Appeals courts are split on whether states and municipalities have the right to enforce laws dealing with immigration. The U.S. Supreme Court will hear arguments over a 2007 Arizona law that prohibits employers from knowingly hiring illegal immigrants.
Hazleton, a northeastern Pennsylvania city of more than 30,000, had sought to fine landlords who rent to illegal immigrants and deny business permits to companies that give them jobs. A companion measure required prospective tenants to register with City Hall and pay for a rental permit.
Mayor Lou Barletta had pushed the measures in 2006 after two illegal immigrants were charged in a fatal shooting. The Republican mayor, now mounting his third try for Congress, argued that illegal immigrants brought drugs, crime and gangs to the city of more than 30,000 and overwhelmed police, schools and hospitals.
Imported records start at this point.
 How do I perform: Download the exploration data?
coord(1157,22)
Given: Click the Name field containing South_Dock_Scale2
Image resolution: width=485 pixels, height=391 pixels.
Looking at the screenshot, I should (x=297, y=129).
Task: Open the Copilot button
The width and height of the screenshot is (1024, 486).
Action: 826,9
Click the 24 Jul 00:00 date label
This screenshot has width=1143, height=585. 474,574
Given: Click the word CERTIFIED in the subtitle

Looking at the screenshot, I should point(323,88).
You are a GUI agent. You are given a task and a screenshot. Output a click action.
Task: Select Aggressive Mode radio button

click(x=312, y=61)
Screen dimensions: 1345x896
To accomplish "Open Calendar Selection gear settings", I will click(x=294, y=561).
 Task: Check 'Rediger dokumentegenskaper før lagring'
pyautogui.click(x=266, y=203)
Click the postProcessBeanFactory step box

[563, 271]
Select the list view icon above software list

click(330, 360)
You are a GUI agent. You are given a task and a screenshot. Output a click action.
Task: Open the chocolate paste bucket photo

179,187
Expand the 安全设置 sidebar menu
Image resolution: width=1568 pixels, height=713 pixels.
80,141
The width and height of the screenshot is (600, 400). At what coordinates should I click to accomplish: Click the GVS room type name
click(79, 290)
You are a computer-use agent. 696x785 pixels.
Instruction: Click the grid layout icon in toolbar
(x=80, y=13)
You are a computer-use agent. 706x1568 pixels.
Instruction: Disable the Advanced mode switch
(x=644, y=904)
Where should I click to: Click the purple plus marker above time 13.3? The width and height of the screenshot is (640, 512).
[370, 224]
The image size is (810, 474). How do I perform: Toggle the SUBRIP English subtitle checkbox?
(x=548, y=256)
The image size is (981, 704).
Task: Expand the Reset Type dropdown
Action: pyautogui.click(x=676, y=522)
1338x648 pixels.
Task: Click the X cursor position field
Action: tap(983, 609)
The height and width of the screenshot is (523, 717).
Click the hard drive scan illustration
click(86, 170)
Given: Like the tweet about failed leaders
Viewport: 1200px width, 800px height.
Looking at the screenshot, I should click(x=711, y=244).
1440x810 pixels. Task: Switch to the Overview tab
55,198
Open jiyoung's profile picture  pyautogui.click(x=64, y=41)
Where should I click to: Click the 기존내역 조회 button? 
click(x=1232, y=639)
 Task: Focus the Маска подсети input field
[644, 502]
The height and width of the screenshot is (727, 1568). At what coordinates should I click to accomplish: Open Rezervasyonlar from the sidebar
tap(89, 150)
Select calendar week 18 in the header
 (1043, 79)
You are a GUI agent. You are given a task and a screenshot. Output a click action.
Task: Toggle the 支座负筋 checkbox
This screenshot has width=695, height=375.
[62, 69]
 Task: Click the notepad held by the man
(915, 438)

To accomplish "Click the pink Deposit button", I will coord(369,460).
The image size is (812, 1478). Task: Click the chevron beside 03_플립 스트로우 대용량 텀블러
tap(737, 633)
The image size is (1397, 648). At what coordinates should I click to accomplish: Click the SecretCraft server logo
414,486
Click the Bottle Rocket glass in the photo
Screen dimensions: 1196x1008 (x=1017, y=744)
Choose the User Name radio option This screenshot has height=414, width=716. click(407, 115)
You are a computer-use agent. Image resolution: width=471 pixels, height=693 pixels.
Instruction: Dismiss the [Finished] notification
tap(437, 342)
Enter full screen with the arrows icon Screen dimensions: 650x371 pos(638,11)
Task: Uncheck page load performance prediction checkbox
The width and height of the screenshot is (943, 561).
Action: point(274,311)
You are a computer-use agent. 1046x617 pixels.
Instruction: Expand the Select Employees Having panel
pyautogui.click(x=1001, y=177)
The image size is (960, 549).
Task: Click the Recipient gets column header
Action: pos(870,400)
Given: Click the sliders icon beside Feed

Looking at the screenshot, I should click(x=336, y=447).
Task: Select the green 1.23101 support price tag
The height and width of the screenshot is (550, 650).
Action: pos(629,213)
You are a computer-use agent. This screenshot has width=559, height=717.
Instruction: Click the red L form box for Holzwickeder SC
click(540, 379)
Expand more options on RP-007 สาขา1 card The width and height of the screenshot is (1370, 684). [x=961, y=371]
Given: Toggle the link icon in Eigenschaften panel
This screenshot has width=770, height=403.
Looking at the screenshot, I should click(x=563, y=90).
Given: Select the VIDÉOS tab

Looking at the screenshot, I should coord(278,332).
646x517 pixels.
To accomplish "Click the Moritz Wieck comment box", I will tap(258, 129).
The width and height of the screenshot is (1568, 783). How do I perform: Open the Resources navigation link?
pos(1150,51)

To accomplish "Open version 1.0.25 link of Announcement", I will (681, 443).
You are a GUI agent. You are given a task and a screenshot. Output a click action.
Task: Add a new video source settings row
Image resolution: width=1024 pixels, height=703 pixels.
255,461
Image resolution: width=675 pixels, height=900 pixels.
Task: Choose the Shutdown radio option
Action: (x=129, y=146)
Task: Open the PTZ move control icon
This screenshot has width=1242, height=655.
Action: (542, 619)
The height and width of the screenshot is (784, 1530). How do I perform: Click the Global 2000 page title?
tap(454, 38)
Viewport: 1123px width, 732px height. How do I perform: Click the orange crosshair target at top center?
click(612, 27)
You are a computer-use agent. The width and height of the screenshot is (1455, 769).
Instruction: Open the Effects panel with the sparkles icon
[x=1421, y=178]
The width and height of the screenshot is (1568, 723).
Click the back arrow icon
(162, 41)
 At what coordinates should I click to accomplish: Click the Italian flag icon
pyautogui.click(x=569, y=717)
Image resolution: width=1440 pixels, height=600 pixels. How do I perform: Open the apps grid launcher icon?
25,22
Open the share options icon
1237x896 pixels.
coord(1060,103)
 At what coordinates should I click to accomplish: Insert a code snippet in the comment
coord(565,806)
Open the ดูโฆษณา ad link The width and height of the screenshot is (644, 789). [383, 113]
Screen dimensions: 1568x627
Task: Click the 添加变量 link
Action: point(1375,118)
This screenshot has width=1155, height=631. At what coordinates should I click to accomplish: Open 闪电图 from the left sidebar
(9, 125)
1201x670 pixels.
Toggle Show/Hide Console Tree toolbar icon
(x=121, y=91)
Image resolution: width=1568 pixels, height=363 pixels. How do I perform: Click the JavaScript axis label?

Hispanic groups and illegal immigrants sued to overturn the measures, and a federal judge struck them down following a trial in 2007. The laws have never been enforced.
"This is a major defeat for the misguided, divisive and expensive anti-immigrant strategy that Hazleton has tried to export to the rest of the country," ACLU attorney Omar Jadwat said in a statement.
Barletta scheduled a news conference Thursday afternoon to discuss the decision.
Hazleton's act was copied by dozens of municipalities around the nation that believe the federal government hasn't done enough to stop illegal immigration.
The crux of the debate has now shifted to Arizona and its strict new law, passed this year, that's also being challenged in court; among other things, it requires police to question the immigration status of people they suspect are in the country illegally.
In the Hazleton case, the appeals court said the city's ordinances conflict with federal immigration law and thus are pre-empted. The employment provision could lead to discimination against "those perceived as foreign," the court said, while the effort to prevent illegal immigrants from living in Hazleton ignores that it is the federal governments' prerogative to decide who stays and who goes.
The city's law, for example, could force out a college student the federal government has declined to remove, or a battered spouse who could be eligible to stay in the United States under protections afforded by Congress, according to the unanimous decision.
Kris Kobach, a law professor and political candidate in Kansas who worked with Hazleton on its ordinance and represented the city at trial, said Thursday that the 3rd Circuit ignored Supreme Court precedent regarding pre-emption.
"It's going to be difficult for this opinion to stand. The court really had to stretch to find a way to agree with the ACLU," said Kobach, who also helped draft Arizona's immigration law.
Hispanic immigrants began settling in large numbers in Hazleton several years ago, lured from New York, Philadelphia and other cities by cheap housing, low crime and jobs in nearby factories and farms. The city, 80 miles northwest of Philadelphia, estimates its population increased by more than 10,000 between 2000 and 2006.